However, most of studies on TCs that affected or made landfall on Korea have been concentrated on the precipitation and strong winds that accompanied by TCs or their modeling due to the property and human life damage (Kim and Lee 2007; Kim et al. 2010; Park and Kim 2010). However, understanding the trend of the annual frequency of TCs that affected or made landfall on Korea and those climate factors that cause the trend should be also helpful for seasonal forecasting of TCs or preparation for disasters resulting from TCs. Therefore, the present study examines the effects of East Asian summer monsoon on changes in the frequency of TCs that affect Korea.
In the present study, materials and analysis methods are introduced in “Data and methods” section, and East Asian summer monsoons are defined in “Relationship between TC frequency around Korea and EASM” section. In “Differences between high EASMI years and low EASMI years” section, the relationships between the frequency of TCs that affect Korea and East Asian summer monsoon are analyzed, and in “Summary and conclusion” section, large-scale environments are examined to figure out the cause of these relationships. The present study is summarized in “Relationship between TC frequency around Korea and EASM” section.
Data and methods
The TC datasets in this study were obtained from the TC best track provided by Regional Specialized Meteorological Center (RSMC)-Tokyo Typhoon Center. These datasets consist of TC name, latitude, and longitude location of TC, TC central pressure, and TC Maximum Sustained Wind Speed (MSWS), which were observed in every 6 h for 37 years (1977–2013). TC is generally classified into four classes by the criteria of MSWS as follows: Tropical Depression (TD, MSWS < 17 m s−1), Tropical Storm (TS, 17 m s−1 ≤ MSWS ≤ 24 m s−1), Severe Tropical Storm (STS, 25 m s−1 ≤ MSWS ≤ 32 m s−1), and Typhoon (TY, MSWS ≥ 33 m s−1). Along with the four classes of TC above, this study included extratropical cyclone, which was transformed from TC. This was because such extratropical cyclone also incurred great damage on property and human in the mid-latitude regions of East Asia.

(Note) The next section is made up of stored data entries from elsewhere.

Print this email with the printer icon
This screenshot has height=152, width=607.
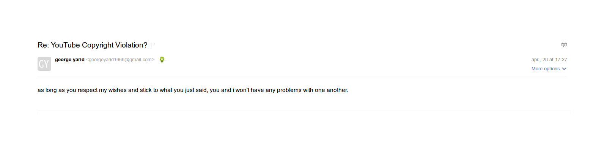[x=564, y=44]
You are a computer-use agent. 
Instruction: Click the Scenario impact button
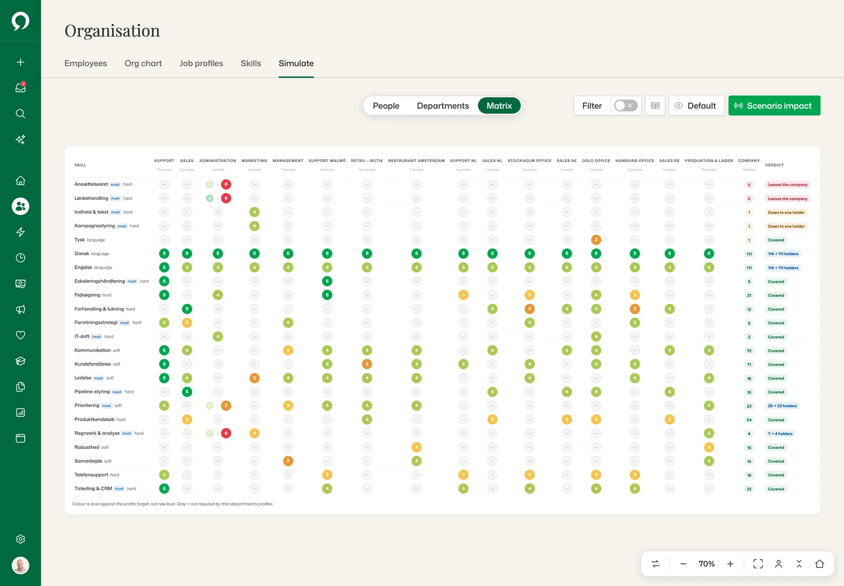pos(774,105)
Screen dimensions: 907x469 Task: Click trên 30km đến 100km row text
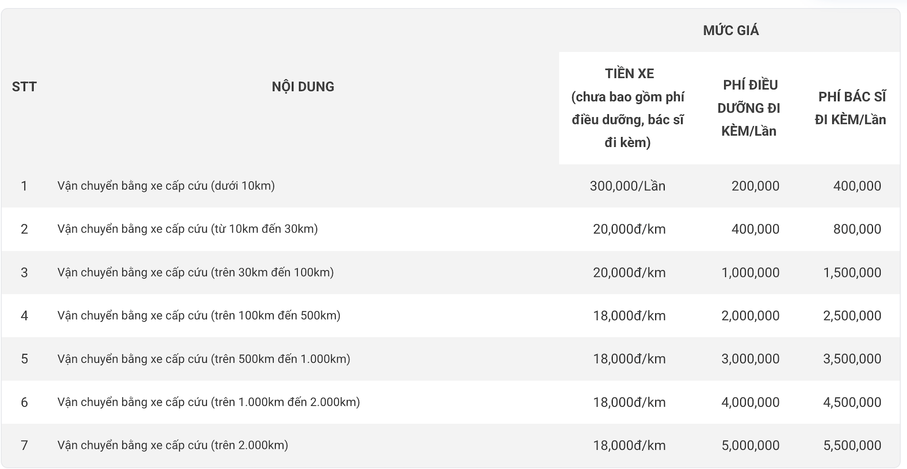click(196, 273)
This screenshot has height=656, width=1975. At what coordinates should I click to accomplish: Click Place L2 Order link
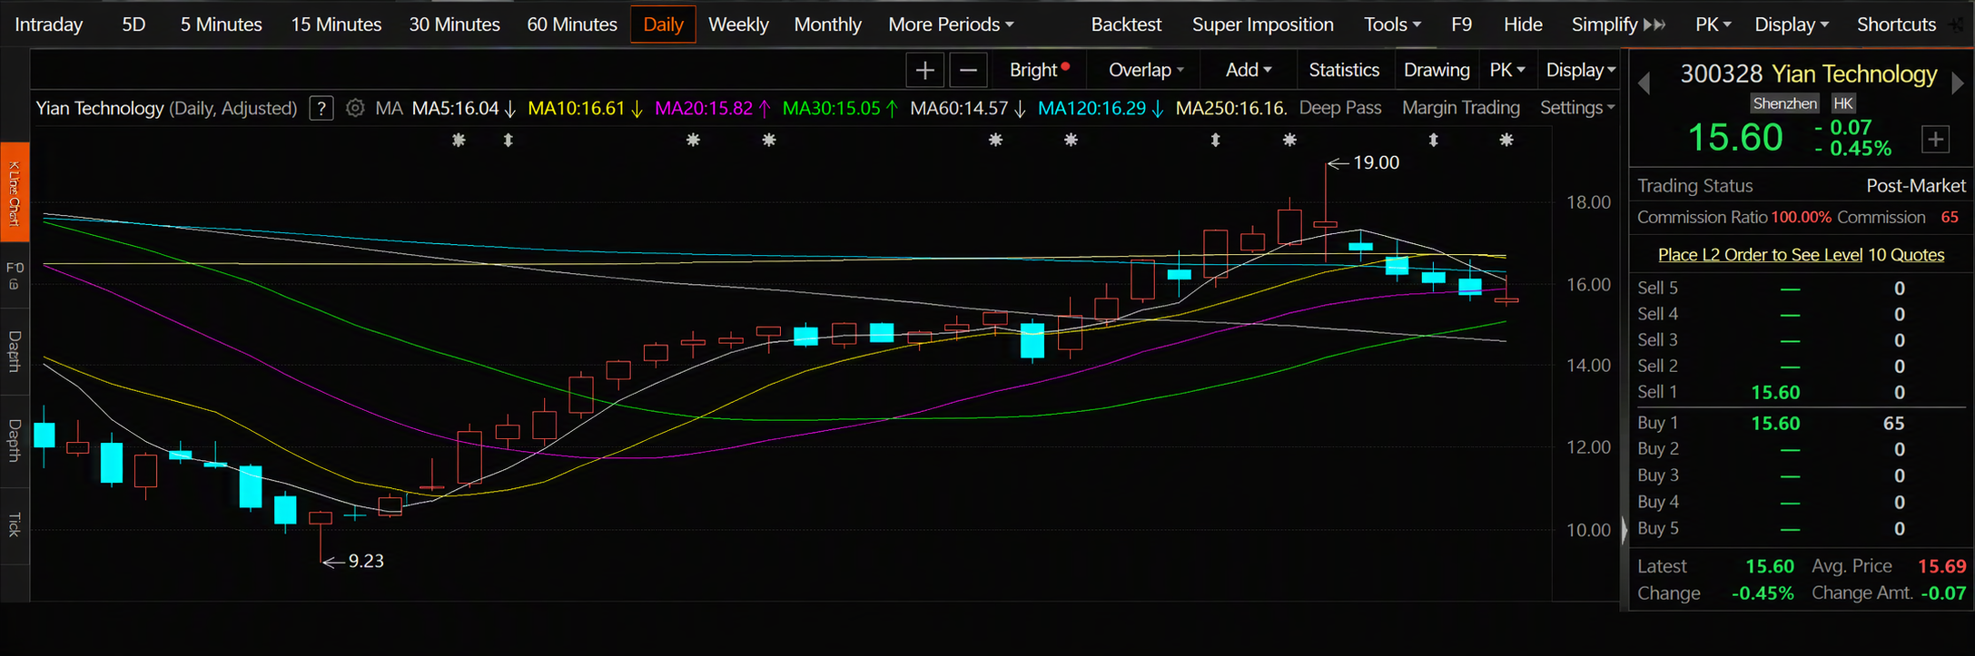(1801, 255)
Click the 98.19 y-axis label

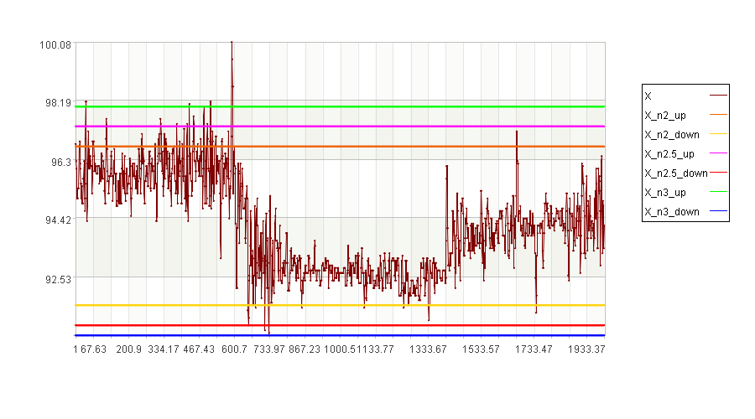click(58, 103)
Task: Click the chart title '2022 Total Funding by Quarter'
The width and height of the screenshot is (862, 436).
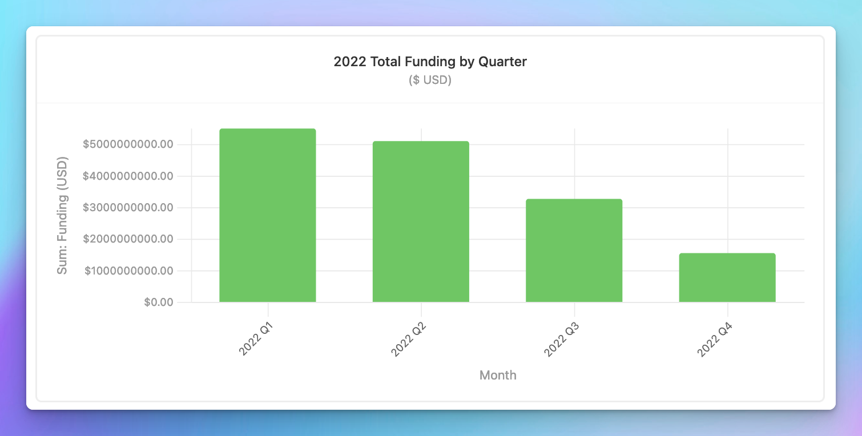Action: (430, 62)
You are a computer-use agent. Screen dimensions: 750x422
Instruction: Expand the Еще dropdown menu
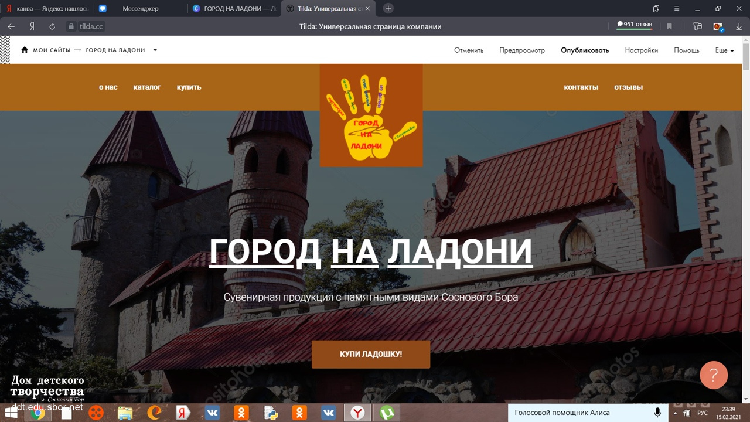click(x=724, y=50)
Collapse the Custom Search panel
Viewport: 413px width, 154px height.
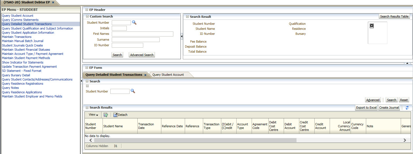87,16
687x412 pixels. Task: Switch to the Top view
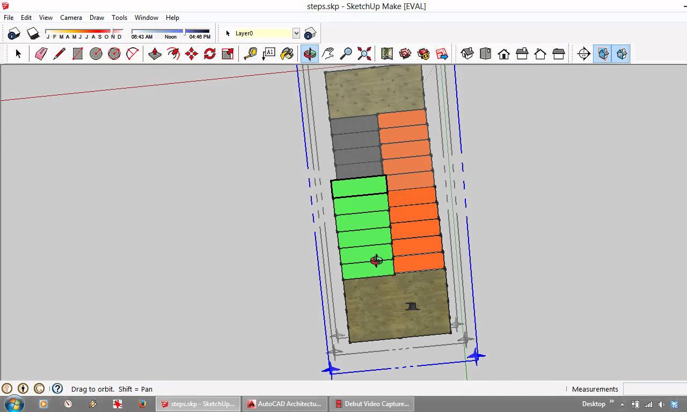485,54
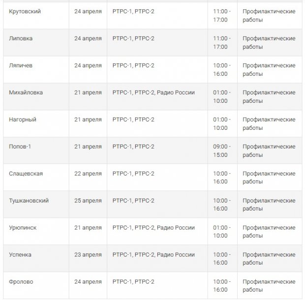This screenshot has height=300, width=305.
Task: Click Липовка 11:00 - 17:00 time cell
Action: [222, 43]
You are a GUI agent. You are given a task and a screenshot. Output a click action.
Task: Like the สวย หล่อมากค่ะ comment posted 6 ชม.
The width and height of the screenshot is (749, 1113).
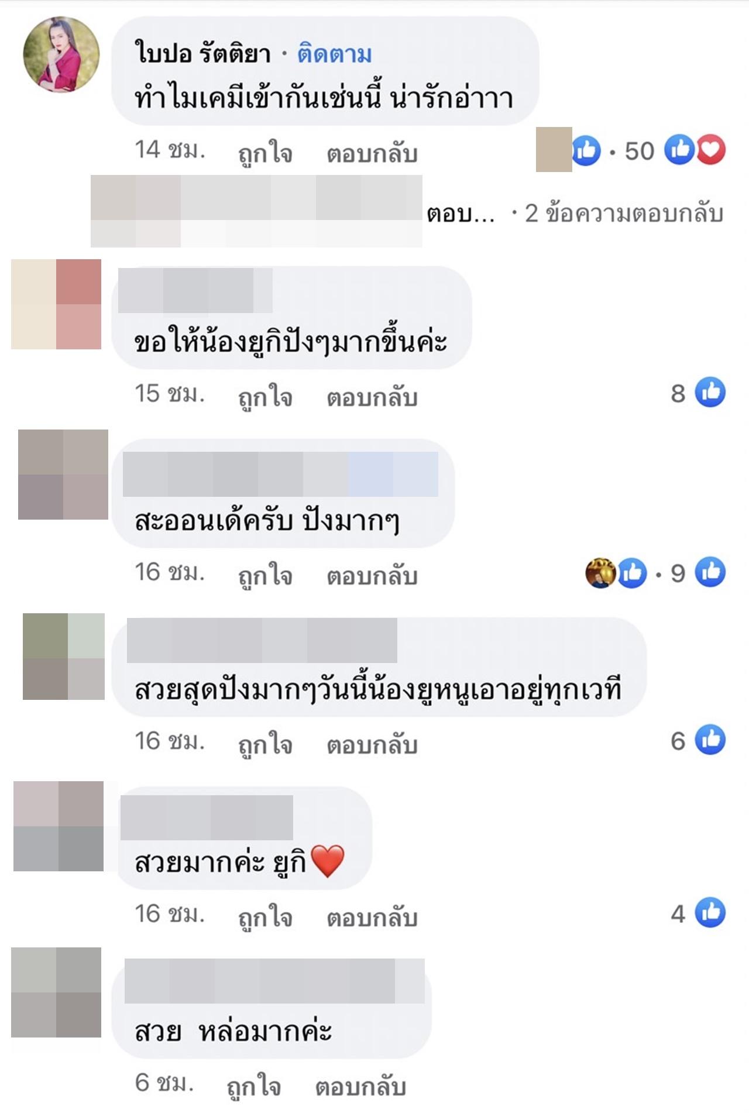pyautogui.click(x=253, y=1087)
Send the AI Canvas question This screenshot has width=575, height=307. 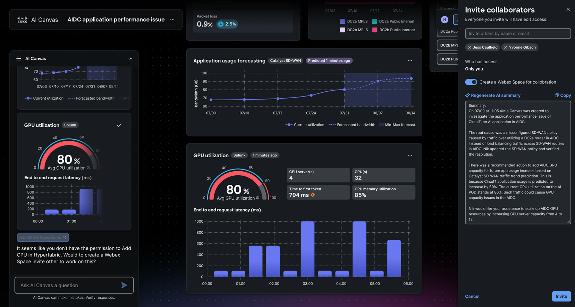(x=124, y=285)
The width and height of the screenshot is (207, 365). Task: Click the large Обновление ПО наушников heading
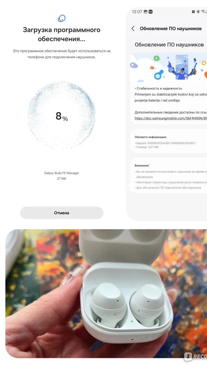point(169,45)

Moreover, this study also used the variables of geopotential height (gpm), zonal and meridional winds (m s−1), precipitable water (kgm−2), and relative humidity (%) from National Centers for Environmental Prediction–National Center for Atmospheric Research (NCEP–NCAR) reanalysis in 1977–2013 (Kalnay et al. 1996; Kistler et al. 2001). This NCEP-NCAR reanalysis dataset consisted of spatial resolution such as latitude and longitude 2.5° × 2.5° and 17 vertical levels (relative humidity is 16 vertical levels and precipitable water is 1 level). Also, velocity potential consisted of a spatial resolution such as latitude and longitude 192 × 94 and 5 sigma levels.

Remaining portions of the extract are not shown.